*** Opening Page text ***

In this article, metabolic disorders are pulled together so their interactions can be seen.  The article is from Poland in 2015.
Malnutrition or the presence of numerous nutritional deficiencies in a patient's body can be the cause of thyroid disorders. Coexisting deficiencies of such elements as iodine, iron, selenium and zinc may impair the function of the thyroid gland. Other nutrient deficiencies usually observed in patients suffering from ATD are: protein deficiencies, vitamin deficiencies (A, C, B6, B5, B1) and mineral deficiencies (phosphorus, magnesium, potassium, sodium, chromium). Proper diet helps to reduce the symptoms of the disease, maintains a healthy weight and prevents the occurrence of malnutrition
Celiac disease causes malnutrition, even protein malnutrition.  How much money would you have, if you got a dollar for every time someone said it's ridiculous to worry about not getting enough protein in a first world country?  Not to mention the also false statement that all vitamins do is give you expensive pee. Notice chromium on that list?  Various forms of chromium, especially chromium picolinate, have been shown to stop cravings for carbohydrate foods in some people (with a dose at least in the 600mg range).  Other articles have pointed out that obesity with metabolic disorder can be described as the body thinking that it's starving, even though there is plenty, and even too much food.

*** Closing Page text ***
*** Opening Provided data ***

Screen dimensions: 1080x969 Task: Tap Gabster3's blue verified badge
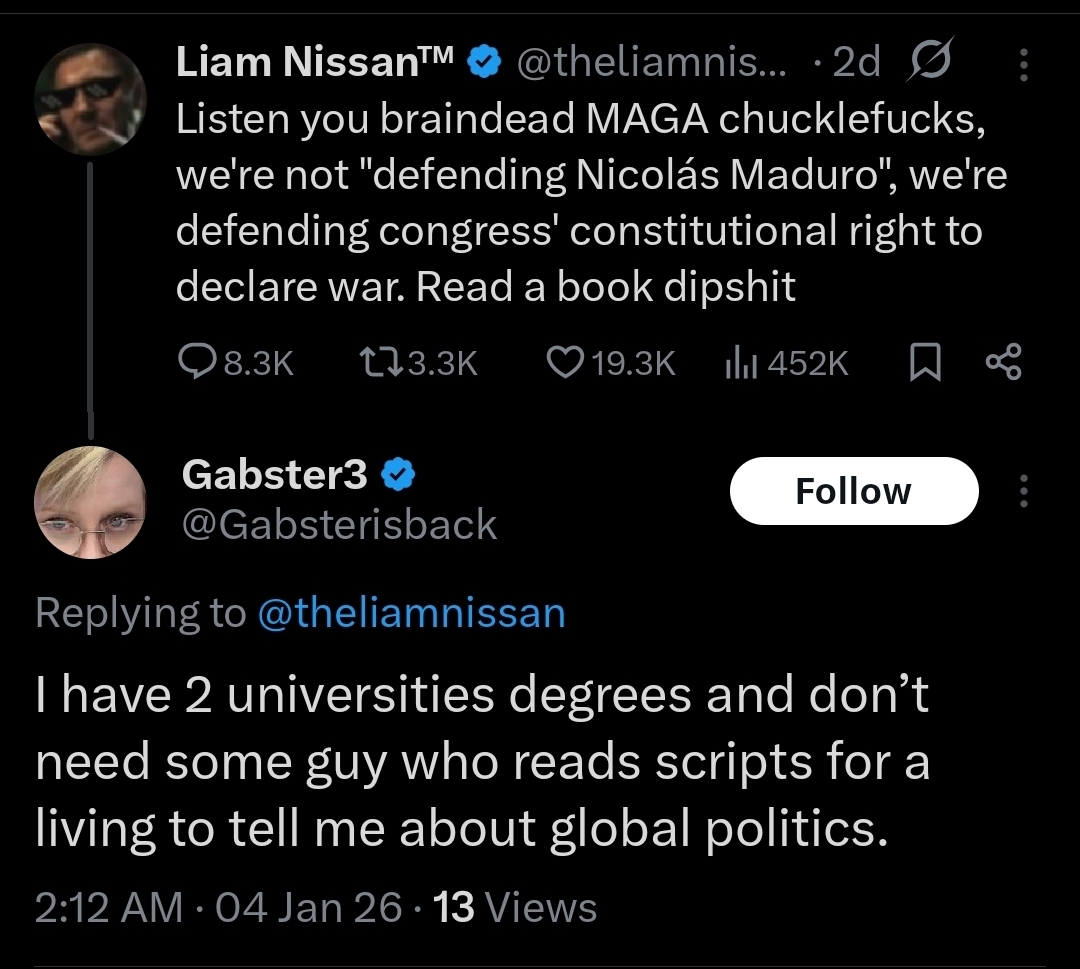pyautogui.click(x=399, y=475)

*** Closing Provided data ***
*** Opening Provided data ***

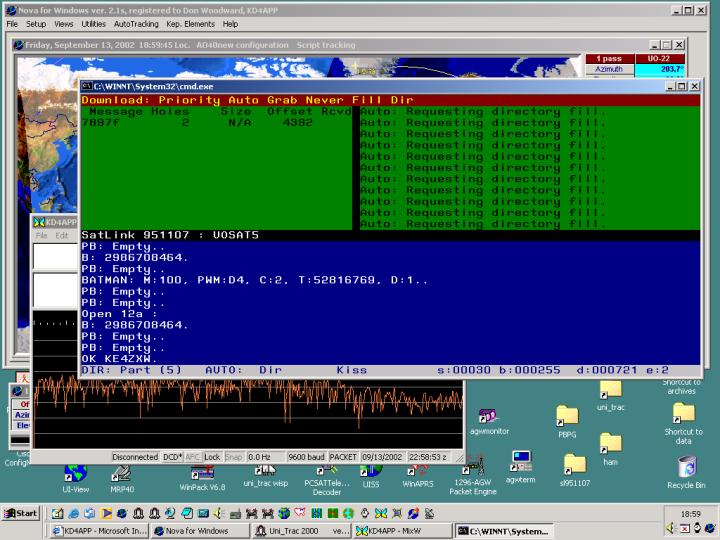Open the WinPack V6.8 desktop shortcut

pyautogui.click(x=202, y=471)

*** Closing Provided data ***

**Exercise objective**: Reproduce the entire text about nutrient deficiencies and thyroid disorders word for word. Work only from the text about nutrient deficiencies and thyroid disorders.

**Task solution**:
In this article, metabolic disorders are pulled together so their interactions can be seen.  The article is from Poland in 2015.
Malnutrition or the presence of numerous nutritional deficiencies in a patient's body can be the cause of thyroid disorders. Coexisting deficiencies of such elements as iodine, iron, selenium and zinc may impair the function of the thyroid gland. Other nutrient deficiencies usually observed in patients suffering from ATD are: protein deficiencies, vitamin deficiencies (A, C, B6, B5, B1) and mineral deficiencies (phosphorus, magnesium, potassium, sodium, chromium). Proper diet helps to reduce the symptoms of the disease, maintains a healthy weight and prevents the occurrence of malnutrition
Celiac disease causes malnutrition, even protein malnutrition.  How much money would you have, if you got a dollar for every time someone said it's ridiculous to worry about not getting enough protein in a first world country?  Not to mention the also false statement that all vitamins do is give you expensive pee. Notice chromium on that list?  Various forms of chromium, especially chromium picolinate, have been shown to stop cravings for carbohydrate foods in some people (with a dose at least in the 600mg range).  Other articles have pointed out that obesity with metabolic disorder can be described as the body thinking that it's starving, even though there is plenty, and even too much food.